There is plenty of physical room at their downtown loft with Bea now gone. How much psychic space they have is another question. Mizzy is a nomadic hustler. A Yale drop out and a drug addict. Not the perfect formula for a houseguest. But he’s family and Peter is smitten with Rebecca’s old-line Baltimore clan. Mizzy was an afterthought, literally, a birth order caboose arriving years after his three sisters were grown. As the baby, and the Mistake, he is doted upon. He is also a dangerous charmer and unknowable. Rebecca assures Peter this go around will be different. They will be different with him. “No, really,” Rebecca tells Peter about Mizzy’s visit, “we should set some limits with him.”
As the taxi creeps past the cause of the delay – a hansom cab’s horse has been killed by a passenger car – Peter’s mind weaves back and forth through a bombardment of passing thoughts. There’s the imminent party and its pretentious hostess with her imported vodka from Moscow; the expected guests who will reiterate their usual flight paths through the various urbane disciplines of art, business and academe; there’s a Styx song from the 70s making a cameo appearance in his thoughts as his mind flits from horse to cab to party to Mizzy to Matthew, his brother, dead of AIDS, and back to the conversation with Rebecca. Like the song fragments lodged in his head, Peter too would like to sail away from the holding pattern his life is in and “set a course for the virgin sea.”

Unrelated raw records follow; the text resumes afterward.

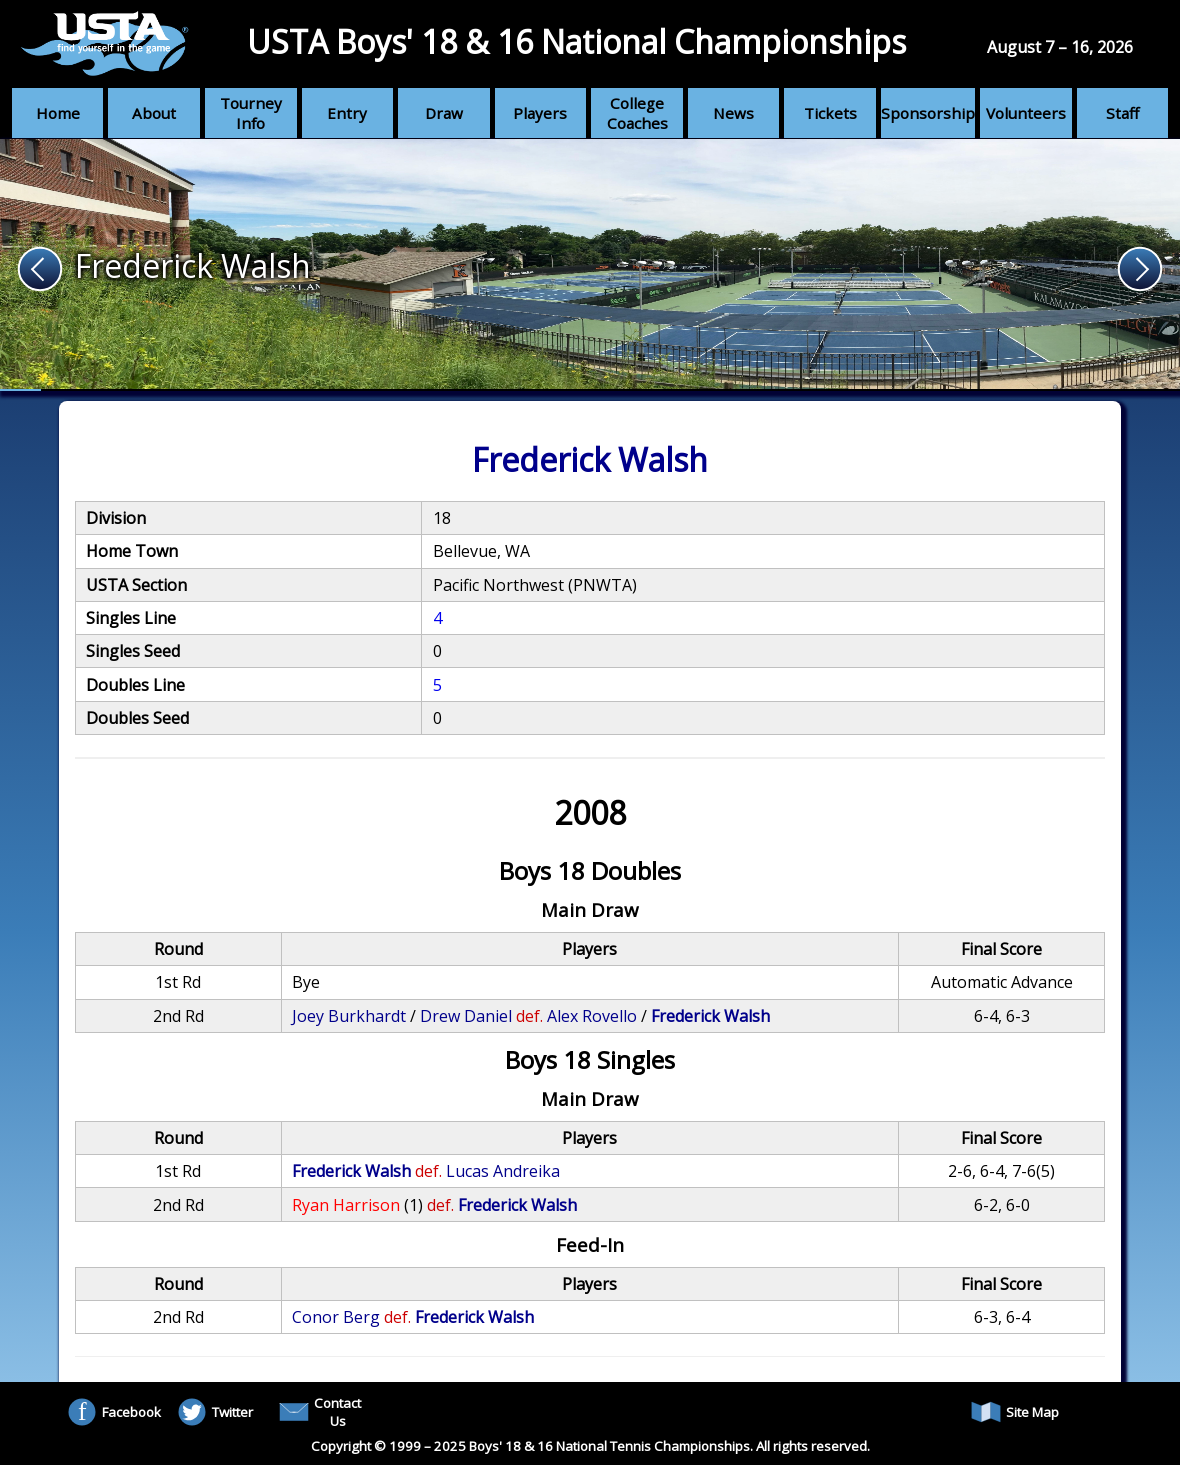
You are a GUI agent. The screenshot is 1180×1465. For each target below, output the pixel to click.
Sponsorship (928, 113)
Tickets (830, 113)
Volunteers (1026, 113)
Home (58, 113)
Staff (1122, 113)
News (733, 113)
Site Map (1015, 1412)
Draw (444, 113)
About (154, 113)
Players (540, 113)
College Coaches (637, 113)
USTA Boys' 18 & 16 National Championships (576, 41)
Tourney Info (251, 113)
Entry (347, 113)
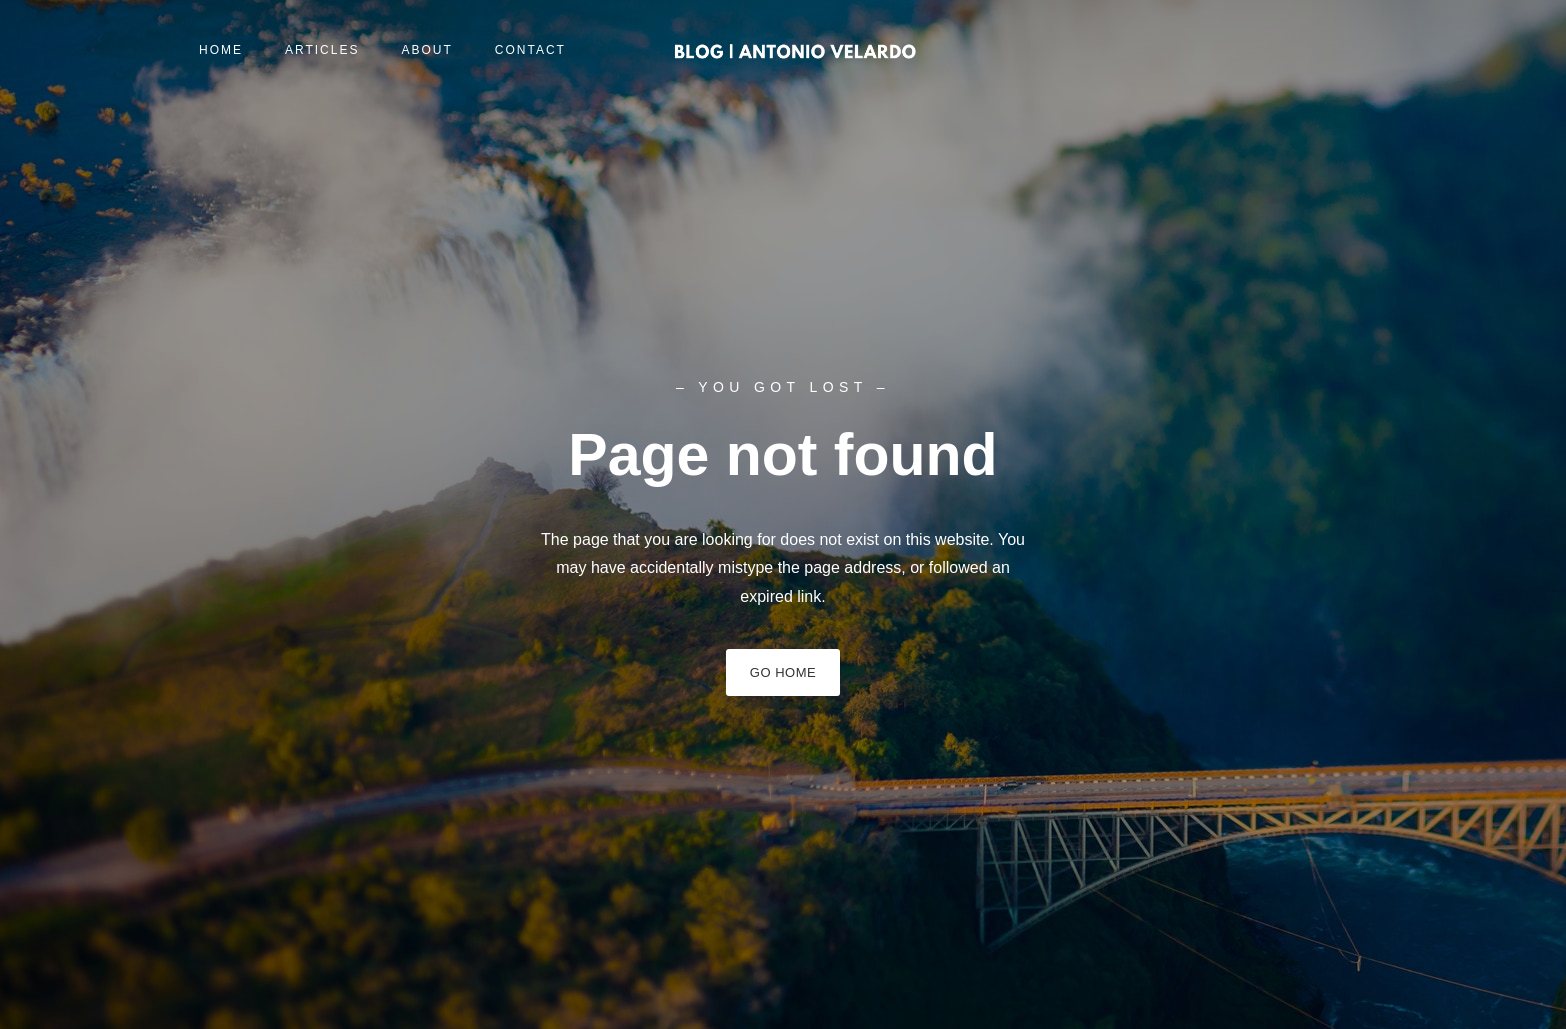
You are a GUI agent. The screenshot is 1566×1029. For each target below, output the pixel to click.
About (426, 50)
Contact (530, 50)
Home (221, 50)
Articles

This scene outlines the interior decoration scheme of “By Nightfall.” Peter’s story will be all inclusive of his thoughts. He’s an everyman here and the reader will nod his or her head in agreement that the modern mind is a thing of wonder as it sorts and files and pulls from the database in an effort to make sense of everything to avoid thinking about anything.
The plot is the heart at work. Peter and Mizzy play out a pas de deux as Peter sorts through his resentments and expectations of Mizzy. Mizzy is alive in spite of all his ill-advised and illegal peregrinations, while Peter’s brother is not. Mizzy seems to have glided through life in some kind of E-ZPass lane with everyone picking up – or ignoring – the pieces for Mizzy. To the family, he is a needed reminder, a human madeleine, of their crazy bunch and their old creaky house, and they are quick to forget and forgive Mizzy’s hurtful struggles. Not so Peter. After he arrives home early one day to nap he ends up being a silent witness, an eavesdropper in his own bedroom, to Mizzy’s secrets. The faux walls of the loft are only visual barriers. They can’t hide everything. As Peter listens, he thinks of his daughter, on the other side of this cardboard illusion for all those years. What did that do to Bea? He learns too much about Mizzy’s life through the flimsy pressboard on this afternoon and soon the two are overly entangled, which both attracts and frightens Peter. Can he comfortably cross the borders of his family, his marriage, when tempted by Mizzy?